[Records from a data collection]
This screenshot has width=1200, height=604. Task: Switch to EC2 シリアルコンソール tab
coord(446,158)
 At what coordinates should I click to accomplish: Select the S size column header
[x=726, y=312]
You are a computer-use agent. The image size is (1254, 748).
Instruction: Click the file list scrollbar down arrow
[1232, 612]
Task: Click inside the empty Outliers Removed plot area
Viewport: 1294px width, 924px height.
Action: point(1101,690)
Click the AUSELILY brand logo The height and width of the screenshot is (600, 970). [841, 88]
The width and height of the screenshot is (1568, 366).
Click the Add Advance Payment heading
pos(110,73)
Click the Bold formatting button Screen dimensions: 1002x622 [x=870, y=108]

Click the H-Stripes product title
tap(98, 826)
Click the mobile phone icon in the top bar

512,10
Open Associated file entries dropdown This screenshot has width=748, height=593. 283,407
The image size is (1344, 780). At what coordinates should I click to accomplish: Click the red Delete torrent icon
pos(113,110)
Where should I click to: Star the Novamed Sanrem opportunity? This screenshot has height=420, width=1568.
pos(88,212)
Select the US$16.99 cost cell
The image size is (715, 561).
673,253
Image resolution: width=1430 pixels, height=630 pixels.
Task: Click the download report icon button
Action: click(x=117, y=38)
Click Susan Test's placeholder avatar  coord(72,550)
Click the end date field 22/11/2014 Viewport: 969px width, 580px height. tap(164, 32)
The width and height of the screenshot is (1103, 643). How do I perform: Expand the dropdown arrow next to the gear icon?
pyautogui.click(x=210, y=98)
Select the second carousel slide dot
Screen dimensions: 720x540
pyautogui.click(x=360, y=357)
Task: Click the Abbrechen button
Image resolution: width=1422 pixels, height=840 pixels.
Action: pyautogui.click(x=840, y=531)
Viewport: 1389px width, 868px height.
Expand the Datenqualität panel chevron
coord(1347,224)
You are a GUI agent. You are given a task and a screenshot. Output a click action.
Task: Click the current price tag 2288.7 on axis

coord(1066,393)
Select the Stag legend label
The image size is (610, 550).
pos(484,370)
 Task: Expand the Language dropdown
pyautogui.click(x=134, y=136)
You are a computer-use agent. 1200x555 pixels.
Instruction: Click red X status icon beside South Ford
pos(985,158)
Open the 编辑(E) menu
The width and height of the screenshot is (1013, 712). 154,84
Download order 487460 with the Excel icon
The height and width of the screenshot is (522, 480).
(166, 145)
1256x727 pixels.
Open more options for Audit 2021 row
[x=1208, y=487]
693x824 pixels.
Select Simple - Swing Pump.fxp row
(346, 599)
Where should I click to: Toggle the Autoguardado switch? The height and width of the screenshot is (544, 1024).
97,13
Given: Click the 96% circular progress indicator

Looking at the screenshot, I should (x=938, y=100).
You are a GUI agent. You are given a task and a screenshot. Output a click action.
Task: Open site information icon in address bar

§ **EXERCISE PROMPT**:
Each record above is to be reproduced exactly, in full.

§ **EXERCISE RESPONSE**:
This screenshot has width=1200, height=604. Task: Switch to EC2 シリアルコンソール tab
coord(446,158)
 At what coordinates should I click to accomplish: Select the S size column header
[x=726, y=312]
You are a computer-use agent. The image size is (1254, 748).
Instruction: Click the file list scrollbar down arrow
[1232, 612]
Task: Click inside the empty Outliers Removed plot area
Viewport: 1294px width, 924px height.
Action: point(1101,690)
Click the AUSELILY brand logo The height and width of the screenshot is (600, 970). [841, 88]
The width and height of the screenshot is (1568, 366).
Click the Add Advance Payment heading
pos(110,73)
Click the Bold formatting button Screen dimensions: 1002x622 [x=870, y=108]

Click the H-Stripes product title
tap(98, 826)
Click the mobile phone icon in the top bar

512,10
Open Associated file entries dropdown This screenshot has width=748, height=593. 283,407
The image size is (1344, 780). At what coordinates should I click to accomplish: Click the red Delete torrent icon
pos(113,110)
Where should I click to: Star the Novamed Sanrem opportunity? This screenshot has height=420, width=1568.
pos(88,212)
Select the US$16.99 cost cell
The image size is (715, 561).
673,253
Image resolution: width=1430 pixels, height=630 pixels.
Task: Click the download report icon button
Action: click(x=117, y=38)
Click Susan Test's placeholder avatar  coord(72,550)
Click the end date field 22/11/2014 Viewport: 969px width, 580px height. tap(164, 32)
The width and height of the screenshot is (1103, 643). How do I perform: Expand the dropdown arrow next to the gear icon?
pyautogui.click(x=210, y=98)
Select the second carousel slide dot
Screen dimensions: 720x540
pyautogui.click(x=360, y=357)
Task: Click the Abbrechen button
Image resolution: width=1422 pixels, height=840 pixels.
Action: pyautogui.click(x=840, y=531)
Viewport: 1389px width, 868px height.
Expand the Datenqualität panel chevron
coord(1347,224)
You are a GUI agent. You are given a task and a screenshot. Output a click action.
Task: Click the current price tag 2288.7 on axis

coord(1066,393)
Select the Stag legend label
The image size is (610, 550).
pos(484,370)
 Task: Expand the Language dropdown
pyautogui.click(x=134, y=136)
You are a computer-use agent. 1200x555 pixels.
Instruction: Click red X status icon beside South Ford
pos(985,158)
Open the 编辑(E) menu
The width and height of the screenshot is (1013, 712). 154,84
Download order 487460 with the Excel icon
The height and width of the screenshot is (522, 480).
(166, 145)
1256x727 pixels.
Open more options for Audit 2021 row
[x=1208, y=487]
693x824 pixels.
Select Simple - Swing Pump.fxp row
(346, 599)
Where should I click to: Toggle the Autoguardado switch? The height and width of the screenshot is (544, 1024).
97,13
Given: Click the 96% circular progress indicator

Looking at the screenshot, I should (x=938, y=100).
You are a GUI agent. You are given a task and a screenshot. Output a click action.
Task: Open site information icon in address bar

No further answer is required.